**Passage provided**
____________________

The reduction half cell reaction for the given overall reaction is,

$2{\text{O}}_{\text{2}}\left(g\right)+{\text{8H}}^{+}\left(aq\right)+8{\text{e}}^{-}\stackrel{}{\to }{\text{4H}}_{\text{2}}\text{O}\left(l\right)E_{\text{cathode}}^{\text{ο}}=1.23\text{V}$ (1)

The oxidation half cell reaction for the given overall reaction is,

${\text{NH}}_4^{+}\left(aq\right)+3{\text{H}}_{\text{2}}\text{O}\left(l\right)\stackrel{}{\to }{\text{NO}}_3^{-}\left(aq\right)+10{\text{H}}^{+}\left(aq\right)+8{\text{e}}^{-}{E}_{\text{anode}}^{\text{ο}}=1.50\text{V}$ (2)

____________________

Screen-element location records
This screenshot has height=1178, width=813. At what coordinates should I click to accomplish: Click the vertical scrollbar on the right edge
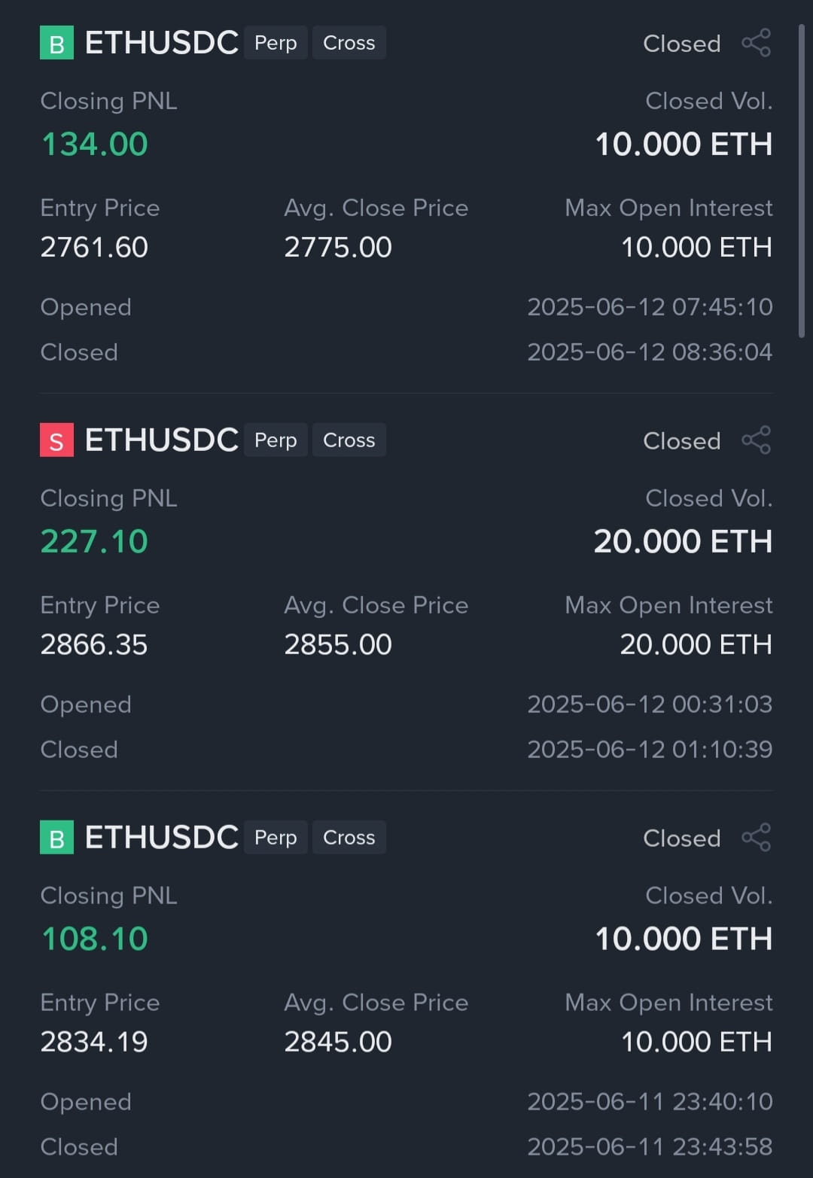(802, 181)
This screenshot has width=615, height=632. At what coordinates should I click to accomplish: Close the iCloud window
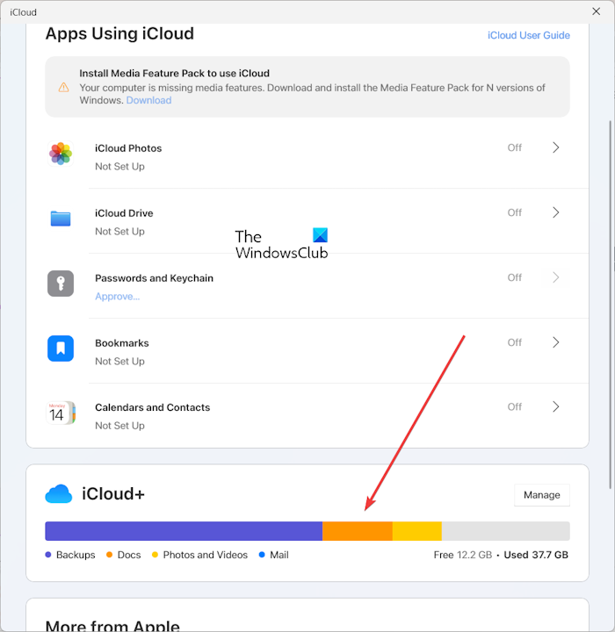(599, 12)
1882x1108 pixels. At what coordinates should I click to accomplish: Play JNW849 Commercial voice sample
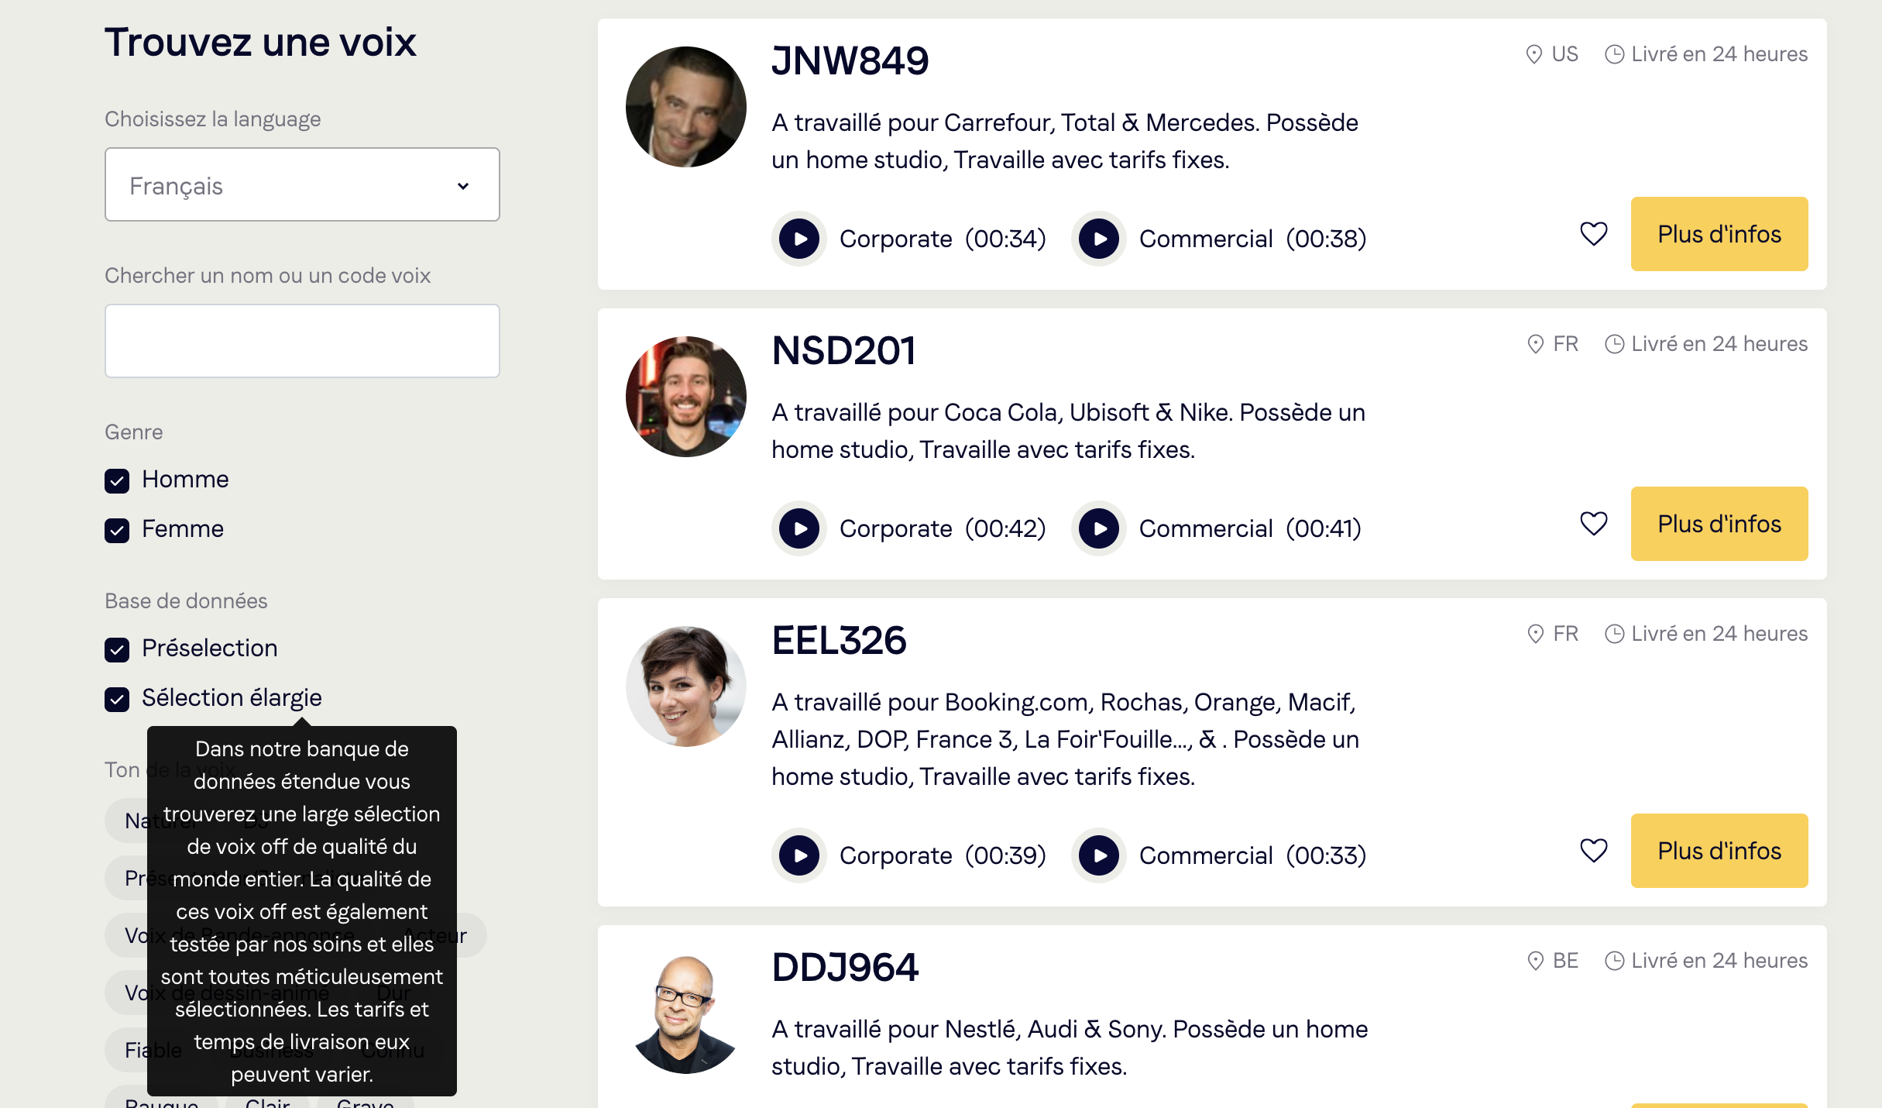click(x=1098, y=239)
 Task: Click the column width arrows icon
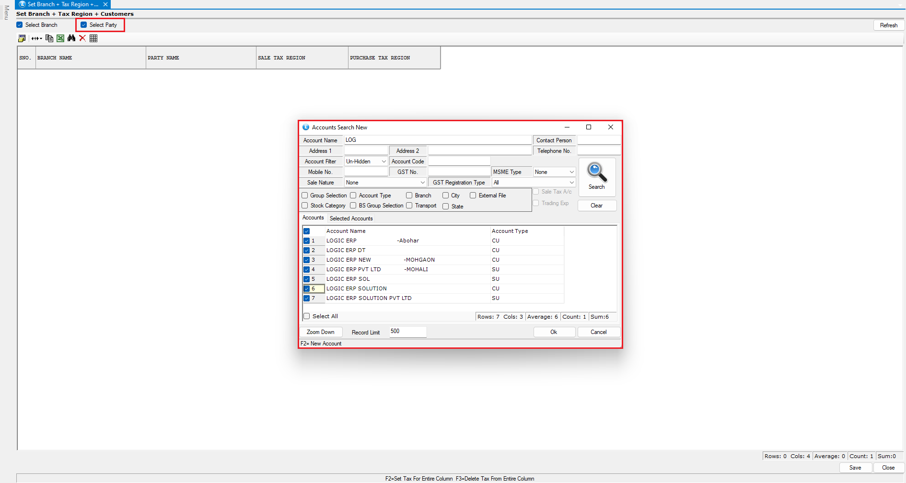tap(36, 38)
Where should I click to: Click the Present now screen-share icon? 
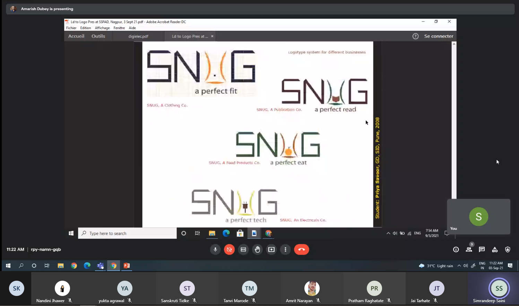coord(271,250)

____________________

**Work required**
In the half-cell reaction text above the records, what standard potential is listed for the cathode?

**Solution**
1.23 V